I'm not a leading edge AI user. I have used Tabnine for the last few years, but mostly as a smarter auto-complete. Handy and time saving but nothing earth shaking. Mostly I was a skeptic. But using Cline with Claude Sonnet 4 lately has definitely changed my attitude.
One of the first things I noticed was the "rubberducky" effect. Just the effort of explaining a problem to AI often helps think of a solution. Explaining a problem to another person (or an AI) is even better because they ask questions and offer solutions. Claude often says "I see the problem" when it's totally off track. That's a little annoying, but it's no worse than what a person would do. And often those wacky ideas can spark some new ideas or avenues to explore.
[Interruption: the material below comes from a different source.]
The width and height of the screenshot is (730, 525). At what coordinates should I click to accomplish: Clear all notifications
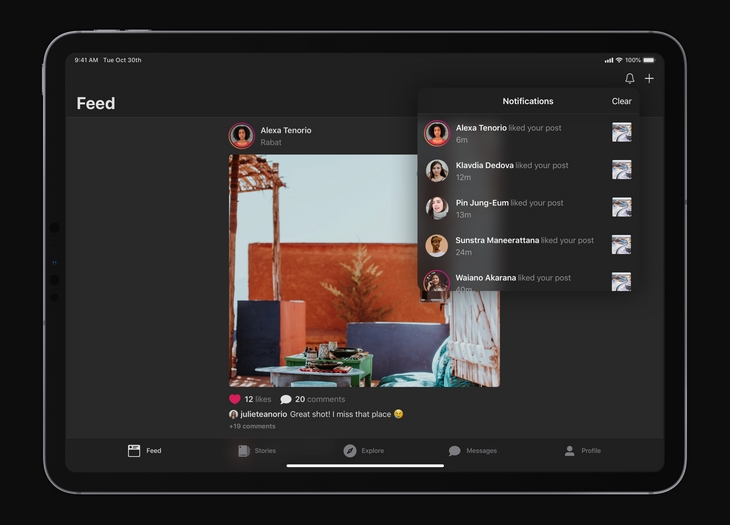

A more surprising aspect is that it feels like I'm collaborating. I've been solo programming for most of my (long) career, but the last five years working remotely has exaggerated that. No one reads the majority of my code or comments on it. It's not that I'm socializing with the AI, but suddenly I have someone I can "talk" to about it. What does this do? Do we need that? What if we did xyz? Isn't that dangerous? It might not "know" the code like a true collaborator, but it's a very close approximation. And it never hurts to be exposed to other ways of doing things.
I don't vibe code with AI. I want the end code to be as good as I can make it. And with current AI that means keeping a very close watch on what it's doing. Like a beginning programmer, it seldom gets a good solution on the first try. It often requires reviewing changes closely and not being afraid to reject them. Often, you have to steer it to an elegant solution. I'm working on heavily used production code, not a throwaway toy project.
The agent approach seems to be a fundamental improvement. It's impressive to watch Claude add debugging statements, run the code, "look" at the output, and repeat until it tracks down the issue. At the same time, it can also make quite blatant mistakes so you need to be watching closely.
Honestly, I miss writing code when I'm working with AI. It's like pair programming with someone who never gives you the keyboard. Of course, there's nothing stopping me from writing some of the code myself, and I do. But when Claude can spit it out faster than I can type, it seems pointless not to let it.
One of Claude's quirks is that it has a positive tone. It's always saying "good idea" or "you're absolutely right". I found that a little goofy at first, but once I got used to it I find I like it. Who doesn't like positive feedback? I know it's meaningless, but I find when I use less positive models, I miss it.